### Problem
Please copy out, word for word, the part of the listing that opens with the line containing "The height and" and runs through the end of the listing, both ends included, leaving out the pictures.

### Entries shown
■ ■ ■ ■ ■ ■ ■

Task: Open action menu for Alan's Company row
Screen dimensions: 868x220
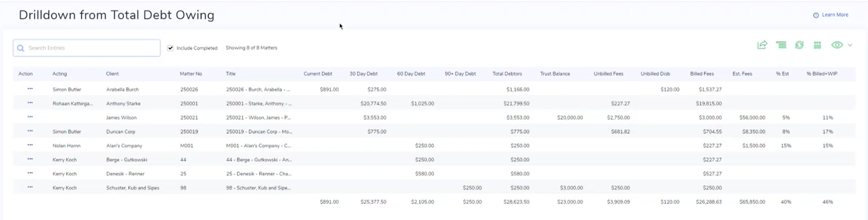Action: pos(30,145)
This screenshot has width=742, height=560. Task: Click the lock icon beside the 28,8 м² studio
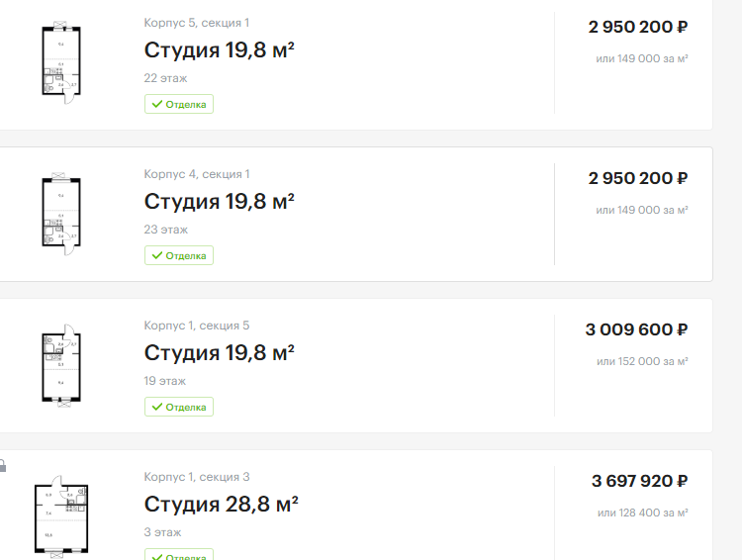[3, 464]
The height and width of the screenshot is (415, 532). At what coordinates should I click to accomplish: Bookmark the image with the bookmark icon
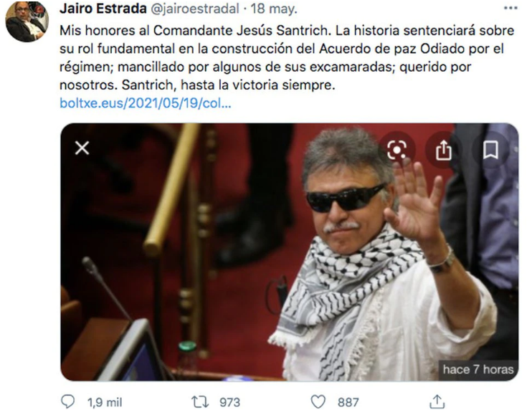(x=490, y=150)
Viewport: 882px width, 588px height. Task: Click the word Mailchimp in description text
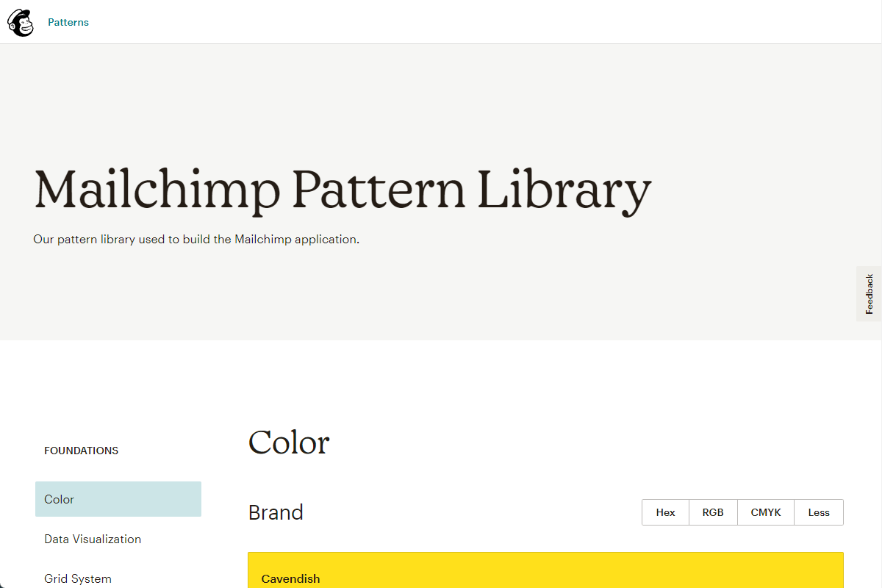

■ ■ ■ ■ ■ ■ ■

### Expected output
The height and width of the screenshot is (415, 532). At what coordinates should I click to accomplish: Bookmark the image with the bookmark icon
(x=490, y=150)
Viewport: 882px width, 588px height. Task: Click the word Mailchimp in description text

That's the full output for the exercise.